Beth Ann Simmons (born 1958) is an American academic and international relations scholar. She is the Andrea Mitchell University Professor in Law, Political Science and Business Ethics at the University of Pennsylvania Law School. She is a former director of the Weatherhead Center for International Affairs at Harvard University and Clarence Dillon Professor of International Affairs at the Department of Government. Her research interests include international relations, political economy, international law, and international human rights law compliance.

== Early life ==
Simmons was born in 1958 in the San Francisco Bay Area in California and attended Monta Vista High School in Cupertino, California where she excelled in speech, debate, and music. She earned a BA in political science and philosophy summa cum laude from the University of Redlands, an MA in international relations from the University of Chicago, and an MA and PhD in government from Harvard, where she was a student of international relations theorist Robert Keohane.

== Career ==
Simmons taught as an assistant professor at Duke University (1991–1996) in the research department at the International Monetary Fund (1995-1996) and as an associate professor at the University of California, Berkeley (1996–2002) before joining the faculty of Harvard University in 2002, where she was Clarence Dillon Professor of International Affairs and Director of the Weatherhead Center for International Affairs.

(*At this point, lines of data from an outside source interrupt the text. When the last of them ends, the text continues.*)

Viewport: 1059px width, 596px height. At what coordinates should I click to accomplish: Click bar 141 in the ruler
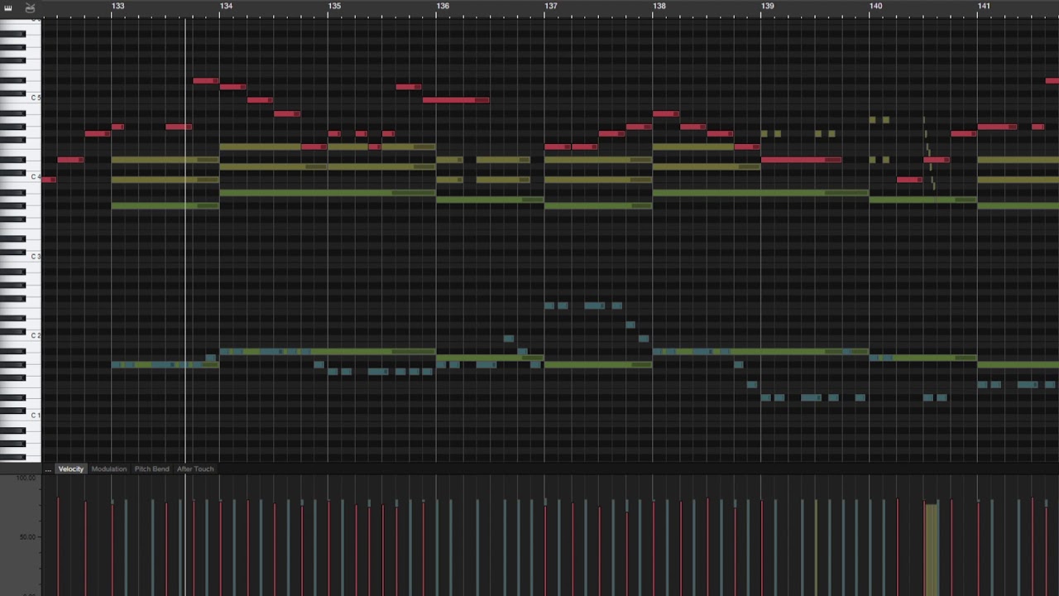984,7
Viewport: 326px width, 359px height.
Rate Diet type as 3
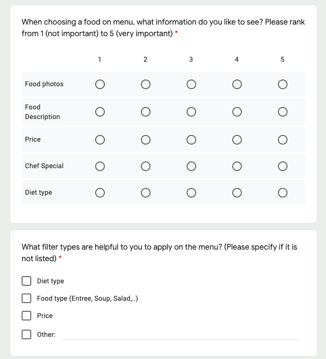pyautogui.click(x=191, y=193)
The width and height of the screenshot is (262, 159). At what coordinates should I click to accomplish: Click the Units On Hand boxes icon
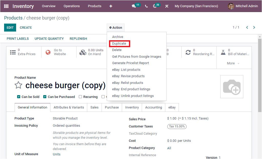point(83,52)
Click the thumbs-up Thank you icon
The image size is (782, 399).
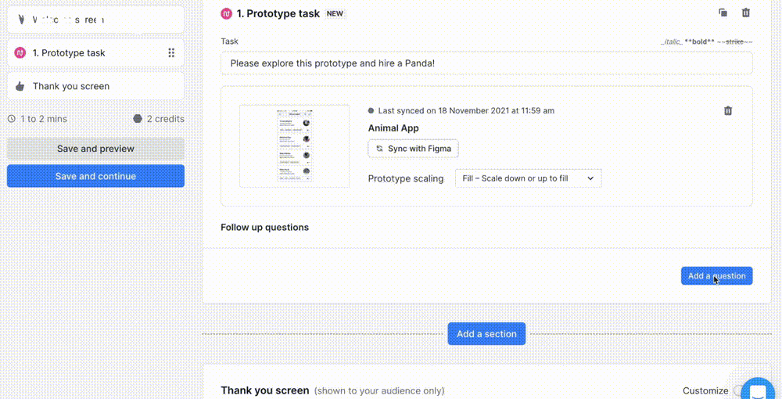click(20, 86)
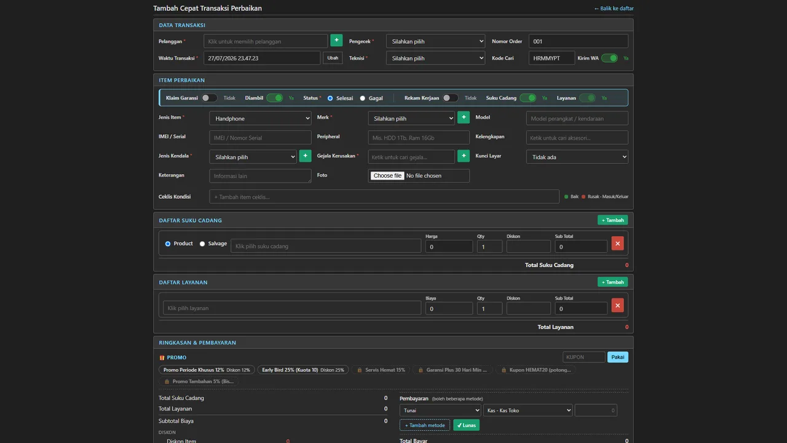Screen dimensions: 787x443
Task: Turn off the Kirim WA toggle
Action: tap(609, 58)
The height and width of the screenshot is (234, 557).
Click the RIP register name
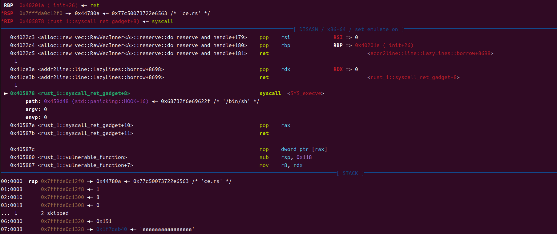click(x=9, y=21)
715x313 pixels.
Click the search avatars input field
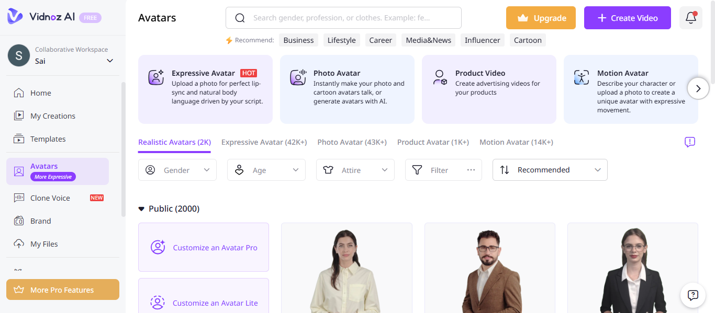point(343,17)
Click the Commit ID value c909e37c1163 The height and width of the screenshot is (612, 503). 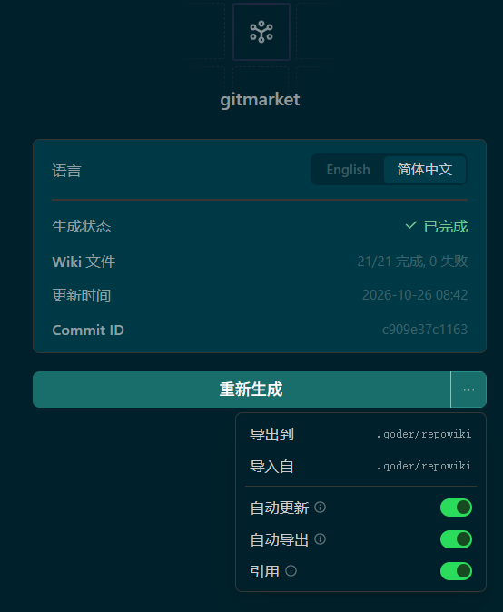click(425, 330)
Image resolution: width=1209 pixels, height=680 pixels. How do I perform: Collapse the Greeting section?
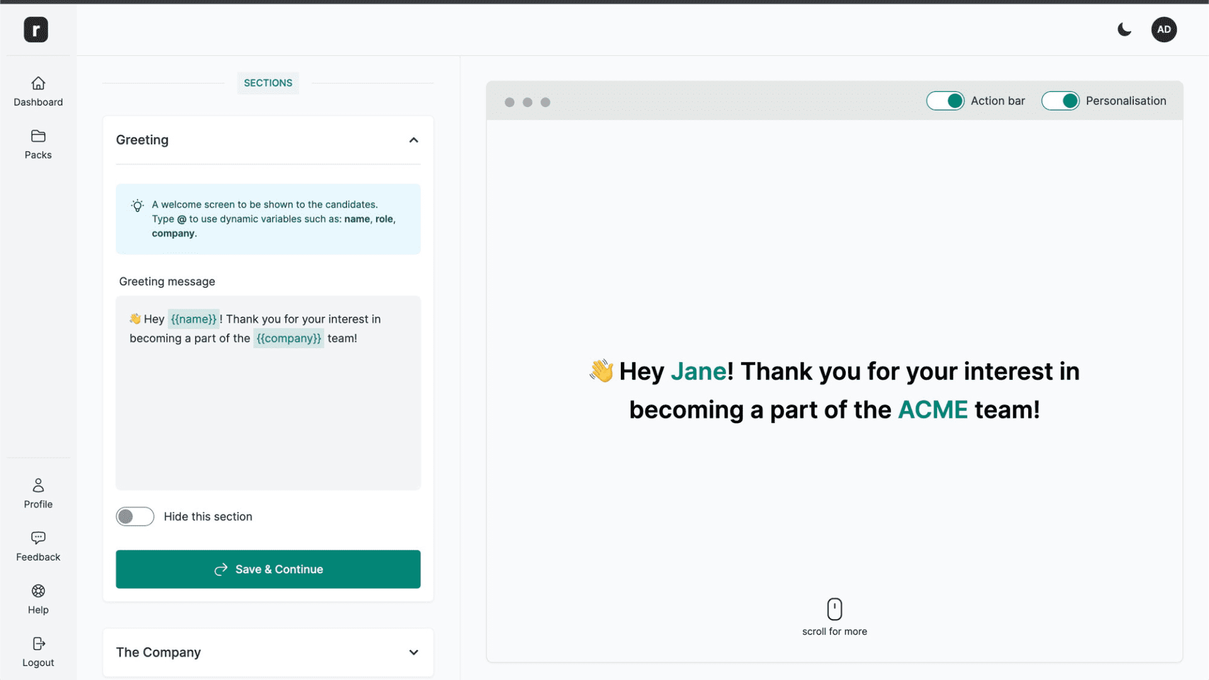click(412, 140)
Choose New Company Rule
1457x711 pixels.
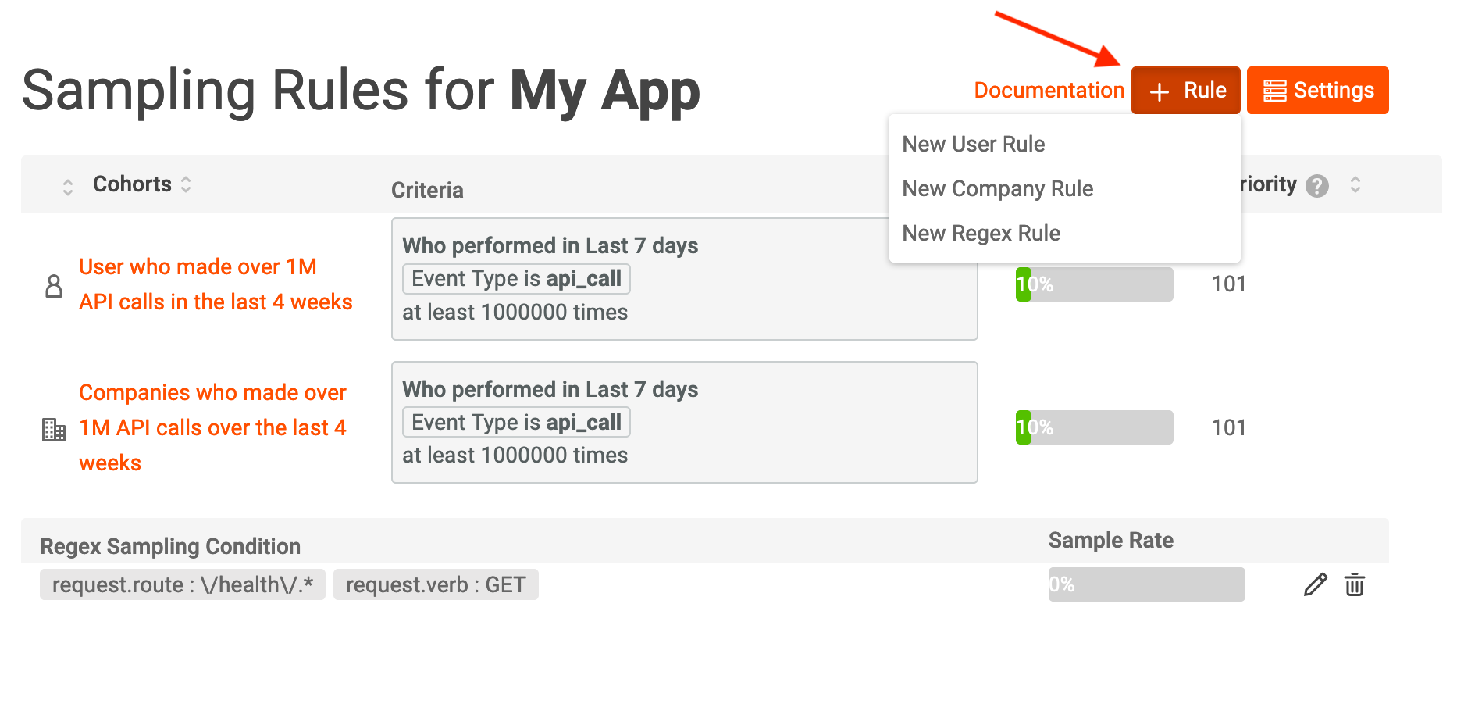point(997,188)
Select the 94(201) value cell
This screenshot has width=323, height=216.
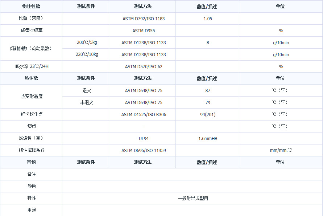[208, 115]
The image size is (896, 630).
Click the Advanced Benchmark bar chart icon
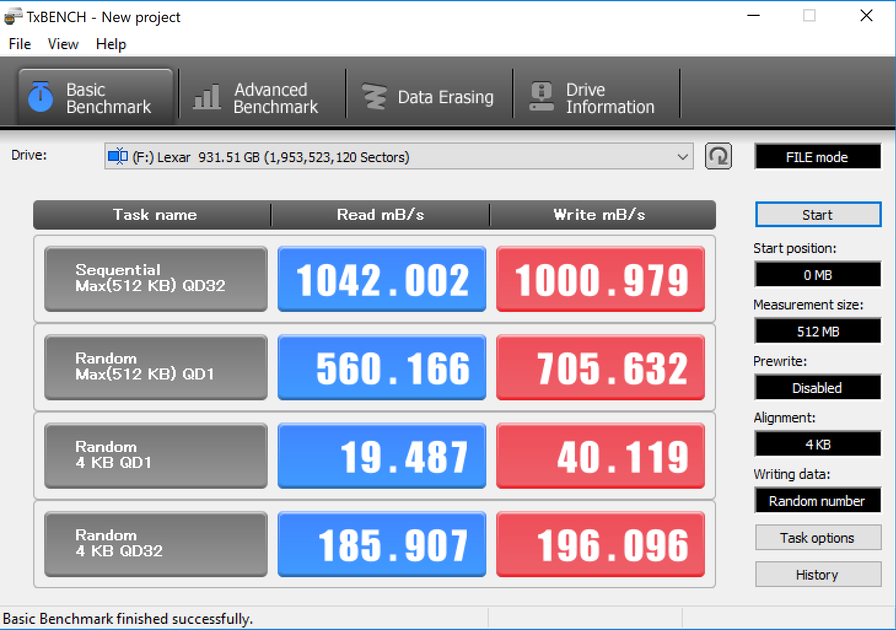tap(206, 97)
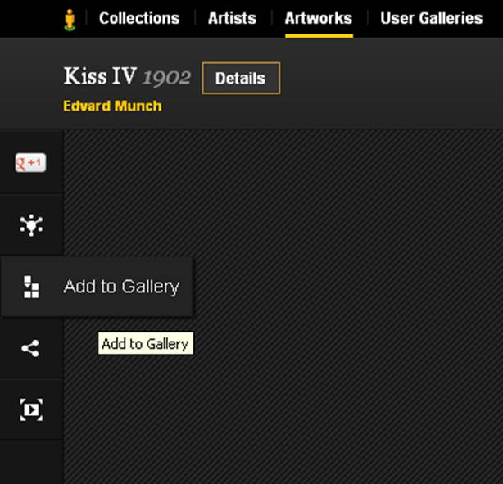Click the Add to Gallery label text
This screenshot has width=503, height=484.
(x=121, y=287)
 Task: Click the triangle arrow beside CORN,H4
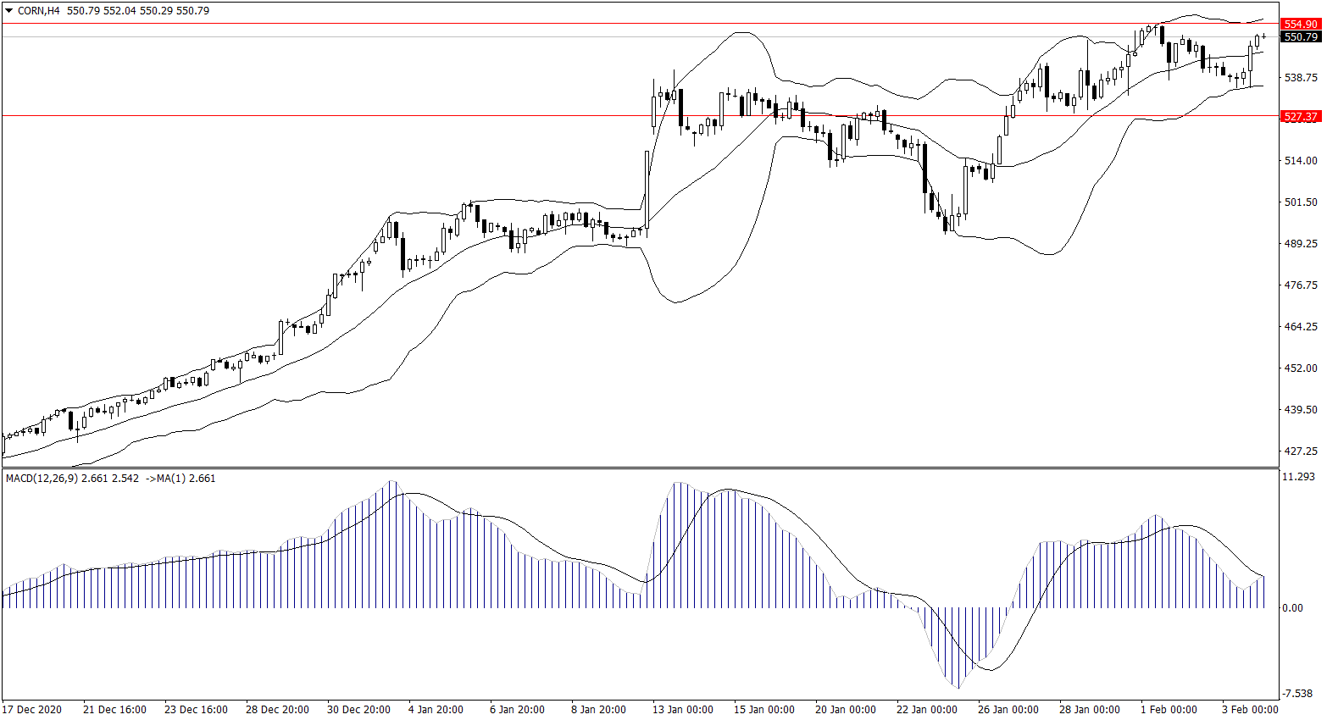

In 2016, she became Andrea Mitchell University Professor in Law and Political Science at the University of Pennsylvania Law School.

Simmons served as President of the International Studies Association from 2011–2012. She was succeeded as president by Etel Solingen of the University of California, Irvine. Her research is now concentrated on internation borders, border governance, human rights, and the diffusion of norms in global politics. In September 2025, Simmons became President of the American Political Science Association.

==Awards and honors==

- 2009: Elected to the American Academy of Arts and Sciences
- 2010: Awarded the Stein Rokkan Prize for Comparative Social Science Research.
- 2011: Karl Deutsch Award
- 2012: Guggenheim Fellowship
- 2013: Elected to the National Academy of Sciences
- 2017: Elected to the American Philosophical Society

== Books ==
- Simmons, Beth (1994). "Who Adjusts? Domestic Sources of Foreign Economic Policy During the Interwar Years, 1923-1939" Won the Woodrow Wilson Award from American Political Science Association for best book published in the United States on government, politics, or international affairs.
- Simmons, Beth (2009). "Mobilizing for Human Rights: International Law in Domestic Politics" Was recognized by the American Society for International Law, the International Social Science Council and the International Studies Association as the best book of the year in 2010.